TASK REQUIREMENTS — Reading the records below, how many lines contain "menu"? Respond with a number and nothing else.

RECORDS PROVIDED —

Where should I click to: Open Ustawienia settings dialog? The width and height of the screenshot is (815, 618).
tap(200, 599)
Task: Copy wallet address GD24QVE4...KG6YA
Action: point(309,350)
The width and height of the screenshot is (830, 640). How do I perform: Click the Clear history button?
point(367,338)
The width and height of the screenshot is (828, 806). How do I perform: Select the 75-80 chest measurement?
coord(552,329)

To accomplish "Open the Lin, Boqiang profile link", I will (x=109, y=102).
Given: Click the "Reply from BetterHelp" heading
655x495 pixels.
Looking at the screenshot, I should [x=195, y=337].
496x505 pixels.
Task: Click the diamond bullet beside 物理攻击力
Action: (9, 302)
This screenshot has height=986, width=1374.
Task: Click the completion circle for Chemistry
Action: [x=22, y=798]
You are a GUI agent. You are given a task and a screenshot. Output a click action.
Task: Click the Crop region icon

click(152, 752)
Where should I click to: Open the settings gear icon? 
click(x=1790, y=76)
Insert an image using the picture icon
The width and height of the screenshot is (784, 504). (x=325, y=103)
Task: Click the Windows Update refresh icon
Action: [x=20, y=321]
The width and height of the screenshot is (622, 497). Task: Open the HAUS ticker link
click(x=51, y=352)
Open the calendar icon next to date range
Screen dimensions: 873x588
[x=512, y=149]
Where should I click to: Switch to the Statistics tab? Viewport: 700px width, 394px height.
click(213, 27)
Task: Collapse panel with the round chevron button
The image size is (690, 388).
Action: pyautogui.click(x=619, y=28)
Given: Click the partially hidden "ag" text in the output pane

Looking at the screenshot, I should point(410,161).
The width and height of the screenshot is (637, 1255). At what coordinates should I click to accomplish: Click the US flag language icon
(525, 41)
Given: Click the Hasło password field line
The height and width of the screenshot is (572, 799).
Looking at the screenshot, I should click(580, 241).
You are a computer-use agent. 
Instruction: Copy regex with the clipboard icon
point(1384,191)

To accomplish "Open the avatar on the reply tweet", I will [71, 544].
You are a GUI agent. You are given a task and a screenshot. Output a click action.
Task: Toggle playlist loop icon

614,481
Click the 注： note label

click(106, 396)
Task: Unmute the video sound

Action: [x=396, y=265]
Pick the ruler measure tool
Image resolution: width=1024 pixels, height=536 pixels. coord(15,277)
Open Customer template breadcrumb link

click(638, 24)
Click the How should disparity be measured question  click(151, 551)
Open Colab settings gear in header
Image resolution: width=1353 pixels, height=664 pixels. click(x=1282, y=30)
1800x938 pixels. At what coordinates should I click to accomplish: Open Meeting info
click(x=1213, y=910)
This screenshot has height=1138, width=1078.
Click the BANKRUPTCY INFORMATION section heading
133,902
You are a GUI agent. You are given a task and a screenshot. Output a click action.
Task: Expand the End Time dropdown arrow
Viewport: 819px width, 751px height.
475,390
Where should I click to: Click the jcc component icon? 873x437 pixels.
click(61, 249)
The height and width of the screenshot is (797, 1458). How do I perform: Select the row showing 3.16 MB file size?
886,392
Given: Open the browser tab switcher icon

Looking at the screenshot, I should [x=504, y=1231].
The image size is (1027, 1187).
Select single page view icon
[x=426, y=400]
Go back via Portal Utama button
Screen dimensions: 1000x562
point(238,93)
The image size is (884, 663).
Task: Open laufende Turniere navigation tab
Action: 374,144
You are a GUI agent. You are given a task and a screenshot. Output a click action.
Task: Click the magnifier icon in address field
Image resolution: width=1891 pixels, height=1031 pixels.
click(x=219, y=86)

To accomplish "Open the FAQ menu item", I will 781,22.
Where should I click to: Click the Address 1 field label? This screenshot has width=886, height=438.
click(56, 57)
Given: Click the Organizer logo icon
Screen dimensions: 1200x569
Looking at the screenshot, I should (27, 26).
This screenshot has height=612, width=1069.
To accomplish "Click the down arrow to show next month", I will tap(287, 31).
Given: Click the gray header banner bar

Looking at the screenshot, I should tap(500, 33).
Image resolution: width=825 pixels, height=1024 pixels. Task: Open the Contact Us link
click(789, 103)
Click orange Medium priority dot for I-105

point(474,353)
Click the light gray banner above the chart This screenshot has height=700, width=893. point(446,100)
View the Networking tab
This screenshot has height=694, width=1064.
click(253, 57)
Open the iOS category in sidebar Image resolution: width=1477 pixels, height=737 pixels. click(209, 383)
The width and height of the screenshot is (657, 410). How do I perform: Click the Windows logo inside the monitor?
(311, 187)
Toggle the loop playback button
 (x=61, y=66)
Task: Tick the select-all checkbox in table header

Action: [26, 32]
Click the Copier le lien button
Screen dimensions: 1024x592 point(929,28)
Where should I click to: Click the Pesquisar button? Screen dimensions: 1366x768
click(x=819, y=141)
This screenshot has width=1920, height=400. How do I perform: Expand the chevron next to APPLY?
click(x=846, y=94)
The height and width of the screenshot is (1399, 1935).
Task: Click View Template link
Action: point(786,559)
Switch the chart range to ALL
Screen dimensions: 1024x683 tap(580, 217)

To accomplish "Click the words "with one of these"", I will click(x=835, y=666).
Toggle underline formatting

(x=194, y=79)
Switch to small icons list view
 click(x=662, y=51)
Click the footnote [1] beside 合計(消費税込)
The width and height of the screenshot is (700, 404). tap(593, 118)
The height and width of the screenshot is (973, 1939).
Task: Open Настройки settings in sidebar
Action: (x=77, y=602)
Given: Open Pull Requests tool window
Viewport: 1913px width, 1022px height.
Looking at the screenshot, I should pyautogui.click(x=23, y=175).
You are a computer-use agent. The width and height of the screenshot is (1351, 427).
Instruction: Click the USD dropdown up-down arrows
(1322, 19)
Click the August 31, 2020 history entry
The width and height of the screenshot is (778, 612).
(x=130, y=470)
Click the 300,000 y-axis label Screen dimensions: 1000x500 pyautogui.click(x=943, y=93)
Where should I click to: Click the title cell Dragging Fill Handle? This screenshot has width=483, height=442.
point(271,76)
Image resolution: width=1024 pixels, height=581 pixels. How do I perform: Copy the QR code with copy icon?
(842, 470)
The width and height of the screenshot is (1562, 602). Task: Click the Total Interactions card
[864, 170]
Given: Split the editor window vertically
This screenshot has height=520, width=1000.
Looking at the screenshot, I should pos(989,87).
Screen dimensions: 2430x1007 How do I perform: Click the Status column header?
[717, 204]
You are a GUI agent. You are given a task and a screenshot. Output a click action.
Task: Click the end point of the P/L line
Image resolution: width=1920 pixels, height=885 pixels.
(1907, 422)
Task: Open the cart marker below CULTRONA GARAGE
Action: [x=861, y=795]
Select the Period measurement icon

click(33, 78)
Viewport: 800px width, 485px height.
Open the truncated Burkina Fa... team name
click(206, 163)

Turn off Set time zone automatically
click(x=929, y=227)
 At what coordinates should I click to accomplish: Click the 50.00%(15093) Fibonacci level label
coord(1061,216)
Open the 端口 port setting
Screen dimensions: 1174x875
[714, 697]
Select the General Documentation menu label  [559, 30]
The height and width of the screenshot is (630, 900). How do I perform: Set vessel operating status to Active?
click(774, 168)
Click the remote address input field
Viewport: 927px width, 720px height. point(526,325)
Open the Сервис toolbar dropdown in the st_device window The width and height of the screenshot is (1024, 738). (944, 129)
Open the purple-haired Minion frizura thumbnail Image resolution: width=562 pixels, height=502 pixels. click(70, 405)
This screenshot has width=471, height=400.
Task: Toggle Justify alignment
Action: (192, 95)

EXERCISE ANSWER — 2